Under an overcast sky, Christa MacArthur is thumbing through seed packets at her garden – two dirt-filled boxes, each 40-by-48 inches, in the North Hastings Community Garden.
Ms. MacArthur says she and her family live in an apartment and spent more than a year on a waiting list for another neighbourhood garden before getting a plot in this one.
“We’re mostly growing things to eat,” Ms. MacArthur said, as her daughter Eri played with a hose nearby. “And food you grow yourself tastes better.”
While that claim may lack supporting data, there is ample evidence that Ms. MacArthur and others like her are changing the landscape of the city. Vancouver has more than 75 community gardens and a dozen or so urban farms, including ones that focus on creating jobs and healthy food in the inner city. Vancouver’s Greenest City 2020 Action Plan calls for “food assets” – including community gardens, farmers’ markets and urban farms – to increase at least 50 per cent over 2010 levels.
But the pattern of turning vacant lots into gardens has also raised questions about taxes and land use, such as whether tax breaks for developers who turn sites into gardens encourage them to put off construction until they can turn a higher profit. For the city, which unveiled a Local Food Action Plan in July, striking a balance between people clamouring for a plot of their own and business, property and tax concerns can be a thorny business.

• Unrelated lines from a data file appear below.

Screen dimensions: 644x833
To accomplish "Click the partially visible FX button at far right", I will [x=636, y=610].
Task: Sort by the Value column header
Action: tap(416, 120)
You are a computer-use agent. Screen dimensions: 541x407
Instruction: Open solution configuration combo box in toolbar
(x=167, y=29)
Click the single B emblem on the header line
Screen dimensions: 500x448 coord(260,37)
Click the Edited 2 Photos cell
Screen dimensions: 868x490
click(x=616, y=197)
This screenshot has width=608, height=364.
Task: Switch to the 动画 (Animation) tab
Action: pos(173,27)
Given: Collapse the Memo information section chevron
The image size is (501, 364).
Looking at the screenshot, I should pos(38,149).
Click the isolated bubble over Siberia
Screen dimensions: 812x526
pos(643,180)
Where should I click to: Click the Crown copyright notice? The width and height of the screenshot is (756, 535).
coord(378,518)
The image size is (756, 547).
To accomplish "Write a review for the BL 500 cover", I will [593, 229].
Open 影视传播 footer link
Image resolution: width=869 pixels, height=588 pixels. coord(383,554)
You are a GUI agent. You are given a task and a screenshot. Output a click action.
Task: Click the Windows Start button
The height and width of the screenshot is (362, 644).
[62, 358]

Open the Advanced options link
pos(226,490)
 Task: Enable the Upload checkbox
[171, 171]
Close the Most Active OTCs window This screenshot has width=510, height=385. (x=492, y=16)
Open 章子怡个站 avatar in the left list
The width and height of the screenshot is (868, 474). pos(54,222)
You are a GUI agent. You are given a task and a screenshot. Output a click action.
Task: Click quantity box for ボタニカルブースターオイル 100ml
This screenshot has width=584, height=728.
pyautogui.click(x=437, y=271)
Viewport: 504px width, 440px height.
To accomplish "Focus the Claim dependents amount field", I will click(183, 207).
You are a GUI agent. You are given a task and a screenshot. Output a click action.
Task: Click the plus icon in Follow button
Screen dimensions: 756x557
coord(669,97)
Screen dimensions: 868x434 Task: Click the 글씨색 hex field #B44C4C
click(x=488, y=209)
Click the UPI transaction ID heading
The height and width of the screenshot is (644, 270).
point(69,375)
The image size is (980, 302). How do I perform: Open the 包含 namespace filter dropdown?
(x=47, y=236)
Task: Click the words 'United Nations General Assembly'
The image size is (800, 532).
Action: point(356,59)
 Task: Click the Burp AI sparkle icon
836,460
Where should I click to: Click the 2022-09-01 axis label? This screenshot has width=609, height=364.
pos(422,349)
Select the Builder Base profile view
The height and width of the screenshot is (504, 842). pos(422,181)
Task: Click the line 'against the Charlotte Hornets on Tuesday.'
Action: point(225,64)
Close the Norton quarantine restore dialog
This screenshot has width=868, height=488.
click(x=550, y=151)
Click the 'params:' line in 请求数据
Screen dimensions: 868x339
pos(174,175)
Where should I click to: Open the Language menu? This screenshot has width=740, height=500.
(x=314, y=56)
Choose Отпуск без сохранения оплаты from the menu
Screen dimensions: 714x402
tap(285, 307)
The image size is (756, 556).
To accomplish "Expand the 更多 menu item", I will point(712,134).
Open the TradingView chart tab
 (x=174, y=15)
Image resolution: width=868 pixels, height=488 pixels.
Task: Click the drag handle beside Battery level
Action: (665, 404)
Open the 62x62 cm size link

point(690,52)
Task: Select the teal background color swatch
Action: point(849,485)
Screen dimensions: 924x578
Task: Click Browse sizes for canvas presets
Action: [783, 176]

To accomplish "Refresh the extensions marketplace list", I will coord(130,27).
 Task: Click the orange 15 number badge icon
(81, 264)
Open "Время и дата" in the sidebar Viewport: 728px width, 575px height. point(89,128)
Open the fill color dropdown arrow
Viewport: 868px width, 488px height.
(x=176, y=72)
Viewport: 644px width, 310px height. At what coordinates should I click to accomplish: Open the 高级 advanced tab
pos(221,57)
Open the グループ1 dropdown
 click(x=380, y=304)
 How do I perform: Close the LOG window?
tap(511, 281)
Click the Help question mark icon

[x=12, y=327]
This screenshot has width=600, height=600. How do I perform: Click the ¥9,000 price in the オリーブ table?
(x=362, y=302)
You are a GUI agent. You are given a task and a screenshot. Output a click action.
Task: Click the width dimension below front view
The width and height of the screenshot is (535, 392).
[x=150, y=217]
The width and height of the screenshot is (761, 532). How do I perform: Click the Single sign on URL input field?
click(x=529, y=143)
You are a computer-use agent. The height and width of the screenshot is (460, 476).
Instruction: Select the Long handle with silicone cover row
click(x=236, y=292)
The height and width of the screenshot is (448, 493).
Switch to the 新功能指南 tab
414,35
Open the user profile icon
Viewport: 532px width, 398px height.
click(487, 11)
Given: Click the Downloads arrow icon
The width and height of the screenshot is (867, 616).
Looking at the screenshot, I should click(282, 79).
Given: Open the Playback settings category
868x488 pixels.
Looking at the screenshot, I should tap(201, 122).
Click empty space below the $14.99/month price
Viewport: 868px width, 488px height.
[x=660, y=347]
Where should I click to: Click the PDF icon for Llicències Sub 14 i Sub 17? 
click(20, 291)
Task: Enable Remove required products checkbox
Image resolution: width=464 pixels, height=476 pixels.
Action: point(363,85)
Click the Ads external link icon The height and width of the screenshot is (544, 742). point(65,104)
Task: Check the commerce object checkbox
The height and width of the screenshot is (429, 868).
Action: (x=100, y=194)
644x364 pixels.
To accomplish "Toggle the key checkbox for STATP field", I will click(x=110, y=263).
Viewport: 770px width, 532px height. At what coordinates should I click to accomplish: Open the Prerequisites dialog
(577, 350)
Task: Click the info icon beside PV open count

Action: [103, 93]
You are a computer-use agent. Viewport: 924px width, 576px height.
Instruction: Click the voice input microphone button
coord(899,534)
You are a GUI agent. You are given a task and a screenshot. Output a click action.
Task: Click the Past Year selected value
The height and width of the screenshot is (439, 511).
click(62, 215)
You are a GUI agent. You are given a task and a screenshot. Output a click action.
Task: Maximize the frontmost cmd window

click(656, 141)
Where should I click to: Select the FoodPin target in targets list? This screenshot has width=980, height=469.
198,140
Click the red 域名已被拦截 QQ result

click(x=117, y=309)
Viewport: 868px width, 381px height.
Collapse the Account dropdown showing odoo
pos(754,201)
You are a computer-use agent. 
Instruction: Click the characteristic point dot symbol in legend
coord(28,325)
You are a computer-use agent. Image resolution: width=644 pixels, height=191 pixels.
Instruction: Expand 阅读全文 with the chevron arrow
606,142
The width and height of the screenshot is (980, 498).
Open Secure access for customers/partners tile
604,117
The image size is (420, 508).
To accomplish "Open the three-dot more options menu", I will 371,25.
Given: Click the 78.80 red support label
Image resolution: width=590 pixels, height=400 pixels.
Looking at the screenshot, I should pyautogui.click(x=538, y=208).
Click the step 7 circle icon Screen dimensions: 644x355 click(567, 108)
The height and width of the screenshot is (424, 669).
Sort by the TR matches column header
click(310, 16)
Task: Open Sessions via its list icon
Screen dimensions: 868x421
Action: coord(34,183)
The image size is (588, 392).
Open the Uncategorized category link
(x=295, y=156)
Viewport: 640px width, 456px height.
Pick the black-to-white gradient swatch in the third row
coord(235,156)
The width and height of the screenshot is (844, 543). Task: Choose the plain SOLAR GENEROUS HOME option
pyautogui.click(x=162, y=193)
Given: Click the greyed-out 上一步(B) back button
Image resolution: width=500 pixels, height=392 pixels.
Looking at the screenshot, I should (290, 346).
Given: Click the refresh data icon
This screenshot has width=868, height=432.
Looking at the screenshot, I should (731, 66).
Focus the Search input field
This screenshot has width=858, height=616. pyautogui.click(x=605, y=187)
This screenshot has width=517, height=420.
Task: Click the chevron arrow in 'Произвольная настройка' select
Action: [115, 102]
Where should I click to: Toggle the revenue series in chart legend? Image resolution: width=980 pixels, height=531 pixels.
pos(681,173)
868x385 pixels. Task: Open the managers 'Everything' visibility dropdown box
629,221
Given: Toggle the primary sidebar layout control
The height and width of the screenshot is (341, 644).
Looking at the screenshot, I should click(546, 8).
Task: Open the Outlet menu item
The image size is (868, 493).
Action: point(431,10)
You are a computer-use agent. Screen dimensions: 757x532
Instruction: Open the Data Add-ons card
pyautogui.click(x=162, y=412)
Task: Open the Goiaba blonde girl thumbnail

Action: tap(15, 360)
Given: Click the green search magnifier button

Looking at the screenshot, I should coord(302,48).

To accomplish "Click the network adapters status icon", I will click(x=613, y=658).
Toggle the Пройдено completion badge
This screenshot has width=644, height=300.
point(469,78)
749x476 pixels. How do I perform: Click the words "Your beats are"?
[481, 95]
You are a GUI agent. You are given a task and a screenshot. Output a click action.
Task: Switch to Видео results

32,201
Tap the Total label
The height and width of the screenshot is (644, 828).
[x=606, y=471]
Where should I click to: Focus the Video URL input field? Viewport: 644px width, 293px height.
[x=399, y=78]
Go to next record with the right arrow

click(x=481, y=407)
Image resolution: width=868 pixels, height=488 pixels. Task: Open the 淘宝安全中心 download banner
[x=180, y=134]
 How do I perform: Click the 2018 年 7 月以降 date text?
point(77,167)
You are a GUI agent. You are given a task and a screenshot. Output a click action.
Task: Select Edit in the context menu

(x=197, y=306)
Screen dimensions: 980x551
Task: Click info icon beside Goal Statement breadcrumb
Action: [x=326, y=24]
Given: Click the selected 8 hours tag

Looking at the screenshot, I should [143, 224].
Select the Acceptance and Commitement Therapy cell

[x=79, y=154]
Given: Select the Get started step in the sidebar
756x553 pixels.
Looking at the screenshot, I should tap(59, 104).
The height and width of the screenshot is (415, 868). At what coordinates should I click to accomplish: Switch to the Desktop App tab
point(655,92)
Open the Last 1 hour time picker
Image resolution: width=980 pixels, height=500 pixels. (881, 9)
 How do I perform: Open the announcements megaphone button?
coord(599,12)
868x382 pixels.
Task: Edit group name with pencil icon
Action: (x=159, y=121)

“Community gardens are viewed as this amazingly beautiful, harmonious experience – but they often generate a remarkable amount of tension,” says Michael Ableman, co-founder of Sole Food Street Farms, whose four Vancouver commercially focused sites aim to grow enough produce to pay employees and turn a profit.. (Unlike a community garden, where people typically pay a membership fee to reserve a plot for personal use, Sole Food is a commercially focused operation that aims to grow enough produce to pay employees and turn a profit.)
“If you look at most of our cities, what is left for people to grow food or experience some bits and pieces of the natural world are literally little specks throughout the city – so they become valuable,” he says.
That’s especially the case in Vancouver, where land is pricey and development sites in short supply – unlike, say, in American cities such as Detroit, where authorities are looking to urban agriculture as one way to spur recovery in the bankrupt city.
When a site goes from vacant lot to garden, B.C. Assessment can reclassify it for tax purposes from “business or commercial” to “recreational or non-profit,” reducing owners’ tax bills by nearly 70 per cent. In 2009 – when eight vacant development lots with an assessed value of $76.2-million were reclassified – city council was worried enough by the trend to order staff to look at options to ensure a “fair taxation model” that would not shift the tax burden to other commercial property owners.
The flurry of conversions, which coincided with a crash in financial and real estate markets, has since slowed. There were no conversions last year and two in each of 2011 and 2010, according to the city’s annual tax distribution reports. The two most recent conversions resulted in tax savings to the owners of about $47,000 – barely a nick to the city’s annual property tax revenue of more than $640-million.
As of 2012, about 7 per cent of all community gardens were temporary conversions, according to information provided by the city.
“Developers and commercial landowners will eventually convert the site back to their intended use, and BC Assessment will reclassify the property to reflect such a change,” a city representative said in an e-mailed response to questions.
That is little comfort to Agnes Crescenzo, who says her Bianca Maria Italian Foods, a block west of the new North Hastings Community Garden, has seen a drop in business since other small businesses closed to be replaced by the garden.
“It’s hurt business in the area,” Ms. Crescenzo said. “There’s less foot traffic and people don’t have reason to stop.”
London Drugs, which has a store on the 2500-block, started buying neighbouring properties with an eye to a mixed commercial-residential development about six years ago.
London Drugs put that development, a 108-unit project dubbed the Alba, on hold this year after deciding there were too many condos coming on to the market.
That cleared the way for London Drugs to connect with Shifting Growth. London Drugs chief executive officer Wynne Powell says his company would have done that with or without the tax savings, which have been estimated at $60,000 to $74,000 a year.
“That was not a factor in the decision at all,” Mr. Powell says, adding that the Alba is a $55-million to $60-million project and that London Drugs expects tax savings to be roughly equivalent to garden-related expenses.
As to whether London Drugs is using the garden to save taxes until it can build and sell its condominiums at a higher price, Mr. Powell says going ahead with Alba would have resulted in unnecessary risks to the company, and its employees.
“We took a balanced approach to what can give the best outcome to as many people as possible – we think this is an interesting approach.”